Conditionals on replacement in a string

Question 1

You could compile a few sets of regular expressions, then pass your list of input through them. Something like: import re

countries = ['foo', 'bar', 'baz']
takes = [re.compile(r'of\s+(the)?\s*%s$' % (c), re.I) for c in countries]
subs = [re.compile(r'%s$' % (c), re.I) for c in countries]

def remove_country(s):
    for regex in takes:
        if regex.search(s):
            return s
    for regex in subs:
        s = regex.sub('', s)
    return s

print remove_country('the bank of foo')
print remove_country('the bank of the baz')
print remove_country('the nation bar')

''' Output:
    the bank of foo
    the bank of the baz
    the nation
'''

It doesn't look like anything faster than linear time complexity is possible here. At least you can avoid recompiling the regular expressions a million times and improve the constant factor.

Edit: I had a few typos, bu the basic idea is sound and it works. I've added an example.

Question 2

I think you could use the approach in Python: how to determine if a list of words exist in a string to find any countries mentioned, then do further processing from there.

Something like

countries = [
    "Afghanistan",
    "Albania",
    "Algeria",
    "Andorra",
    "Angola",
    "Anguilla",
    "Antigua",
    "Arabia",
    "Argentina",
    "Armenia",
    "Aruba",
    "Australia",
    "Austria",
    "Azerbaijan",
    "Bahamas",
    "Bahrain",
    "China",
    "Russia"
    # etc
]

def find_words_from_set_in_string(set_):
    set_ = set(set_)
    def words_in_string(s):
        return set_.intersection(s.split())
    return words_in_string

get_countries = find_words_from_set_in_string(countries)

then

get_countries("The Embassy of China in Argentina is down the street from the Consulate of Russia")

returns

set(['Argentina', 'China', 'Russia'])

... which obviously needs more post-processing, but very quickly tells you exactly what you need to look for.

As pointed out in the linked article, you must be wary of words ending in punctuation - which could be handled by something like s.split(" \t\r\n,.!?;:'\""). You may also want to look for adjectival forms, ie "Russian", "Chinese", etc.

Question 3

Not tested:

def removeCountry(name):
    for country in countries:
          name =  re.sub('(?<!of (the )?)' + country + '$', '', name).strip()

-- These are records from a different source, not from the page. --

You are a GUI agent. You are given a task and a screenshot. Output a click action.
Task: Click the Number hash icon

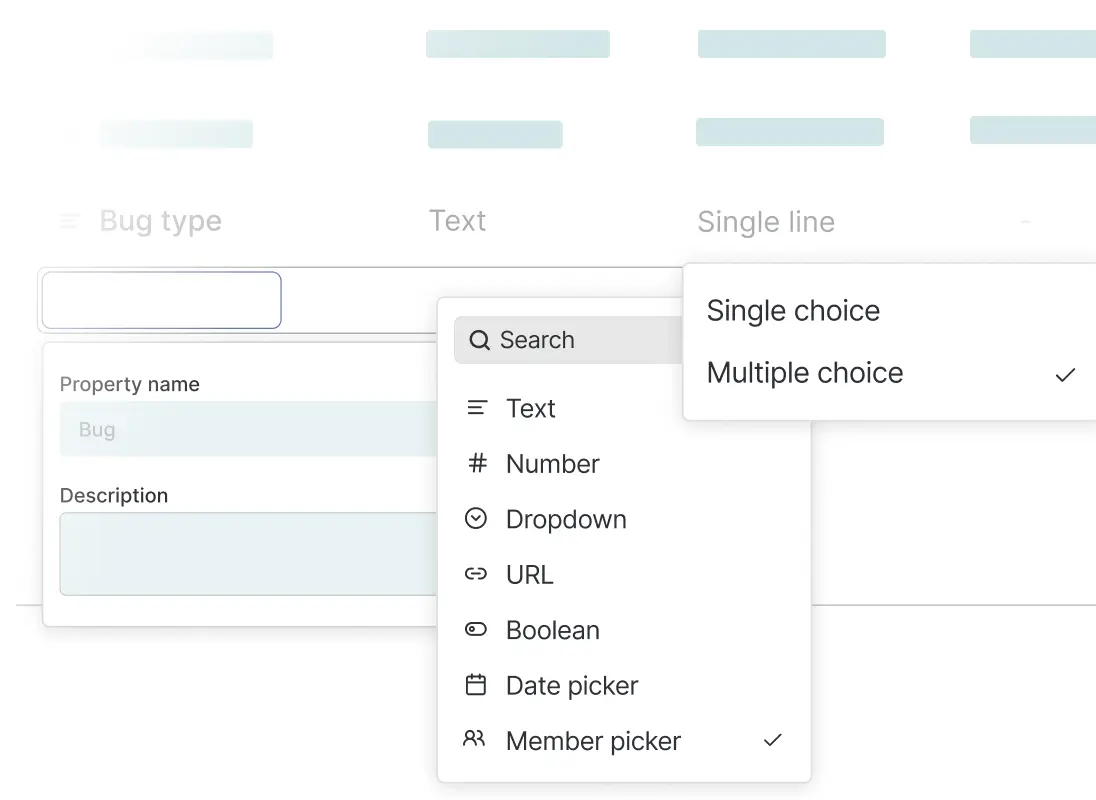click(x=477, y=463)
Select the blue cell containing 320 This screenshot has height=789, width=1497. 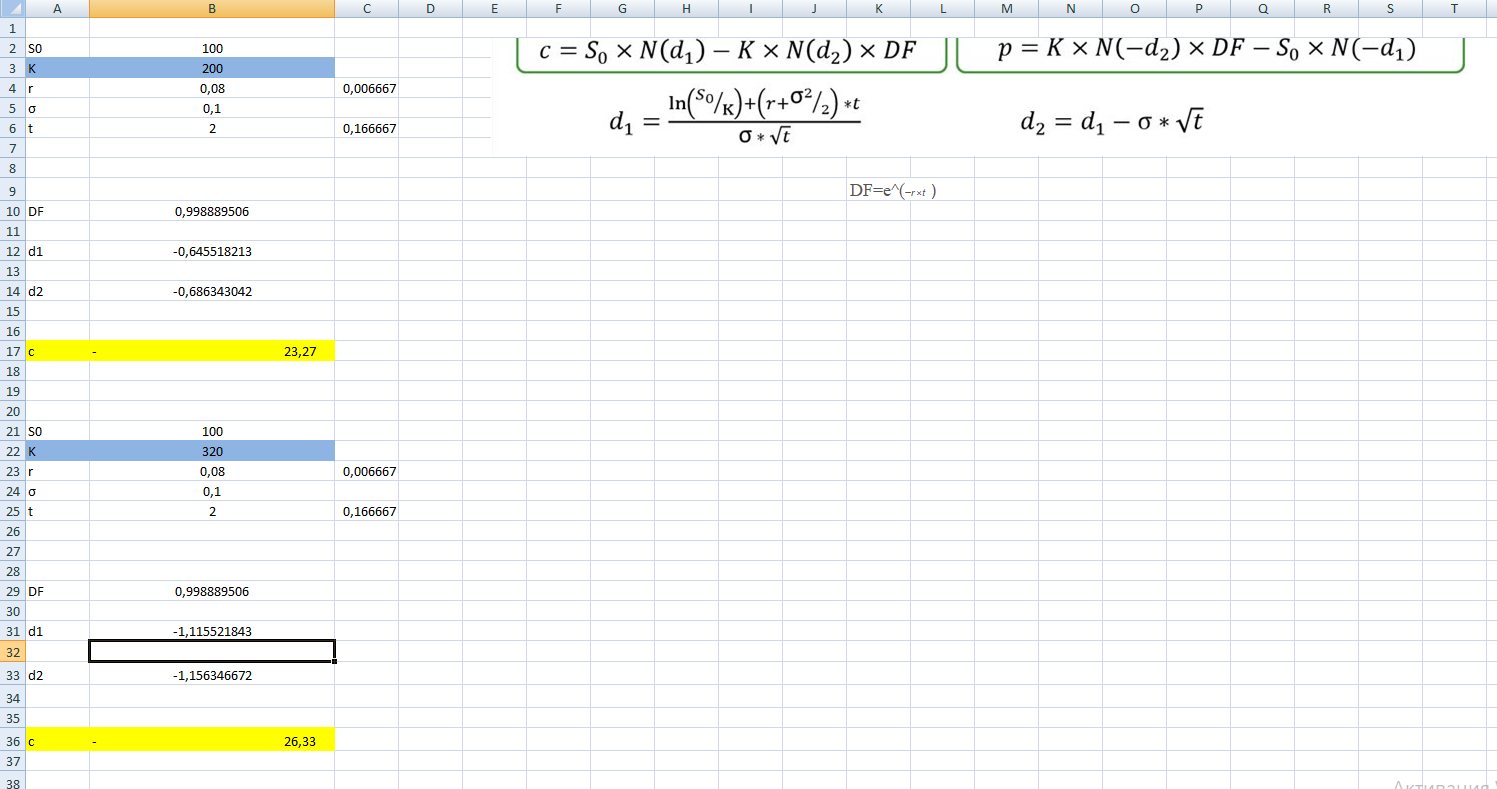point(212,451)
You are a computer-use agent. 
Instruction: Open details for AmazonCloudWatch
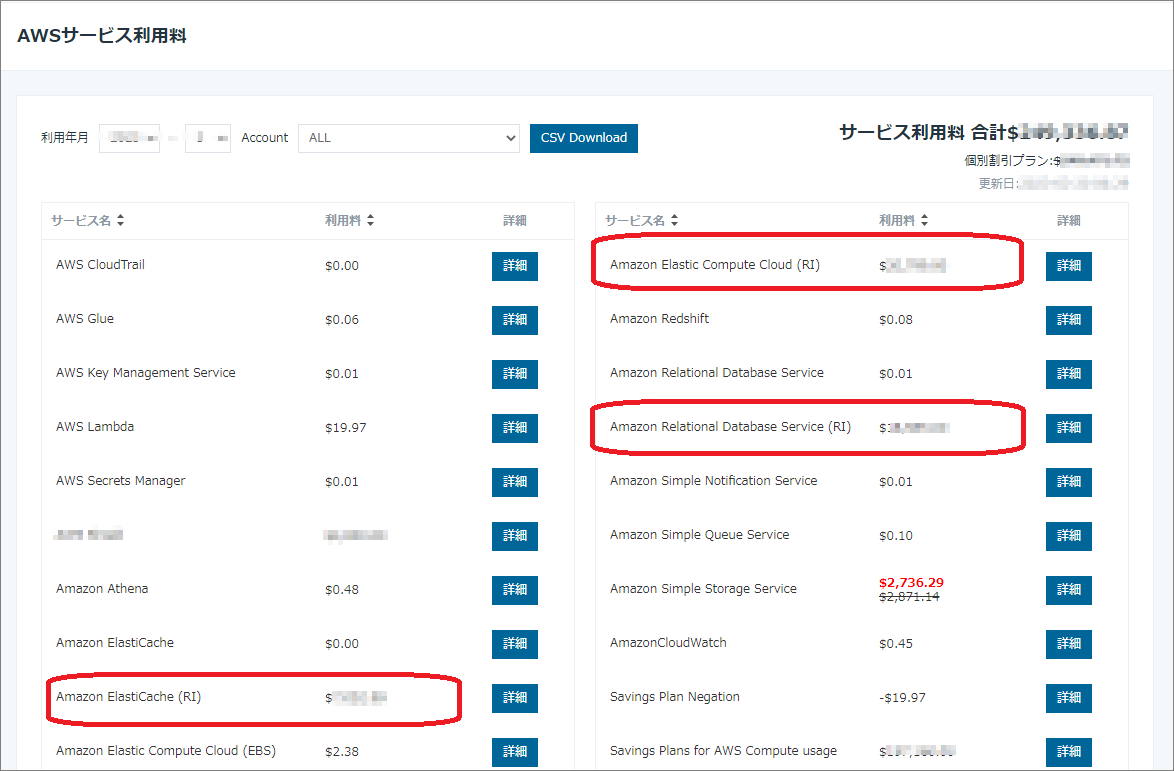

Using negative lookbehind re.sub just matches and replaces when country is not preceded by of or of the

Question 4

The re.sub function accepts a function as replacement text, which is called in order to get the text that should be substituted in the given match. So you could do this:

import re

def make_regex(countries):
    escaped = (re.escape(country) for country in countries)
    states = '|'.join(escaped)
    return re.compile(r'\s+(of(\sthe)?\s)?(?P<state>{})'.format(states))

def remove_name(match):
    name = match.group()
    if name.lstrip().startswith('of'):
        return name
    else:
        return name.replace(match.group('state'), '').strip()

regex = make_regex(['China', 'Italy', 'America'])
regex.sub(remove_name, 'Embassy of China, International Italy').strip()
# result: 'Embassy of China, International'

The result might contain some spurious space (in the above case a last strip() is needed). You can fix this modifying the regex to:

\s*(of(\sthe)?\s)?(?P<state>({}))

To catch the spaces before of or before the country name and avoid the bad spacing in the output.

Note that this solution can handle a whole text, not just text of the form Something of Country and Something Country. For example:

In [38]: regex = make_regex(['China'])
    ...: text = '''This is more complex than just "Embassy of China" and "International China"'''

In [39]: regex.sub(remove_name, text)
Out[39]: 'This is more complex than just "Embassy of China" and "International"'

an other example usage:

In [33]: countries = [
    ...:     'China', 'India', 'Denmark', 'New York', 'Guatemala', 'Sudan',
    ...:     'France', 'Italy', 'Australia', 'New Zealand', 'Brazil', 
    ...:     'Canada', 'Japan', 'Vietnam', 'Middle-Earth', 'Russia',
    ...:     'Spain', 'Portugal', 'Argentina', 'San Marino'
    ...: ]

In [34]: template = 'Embassy of {0}, International {0}, Language of {0} is {0}, Government of {0}, {0} capital, Something {0} and something of the {0}.'

In [35]: text = 100 * '\n'.join(template.format(c) for c in countries)

In [36]: regex = make_regex(countries)
    ...: result = regex.sub(remove_name, text)

In [37]: result[:150]
Out[37]: 'Embassy of China, International, Language of China is, Government of China, capital, Something and something of the China.\nEmbassy of India, Internati'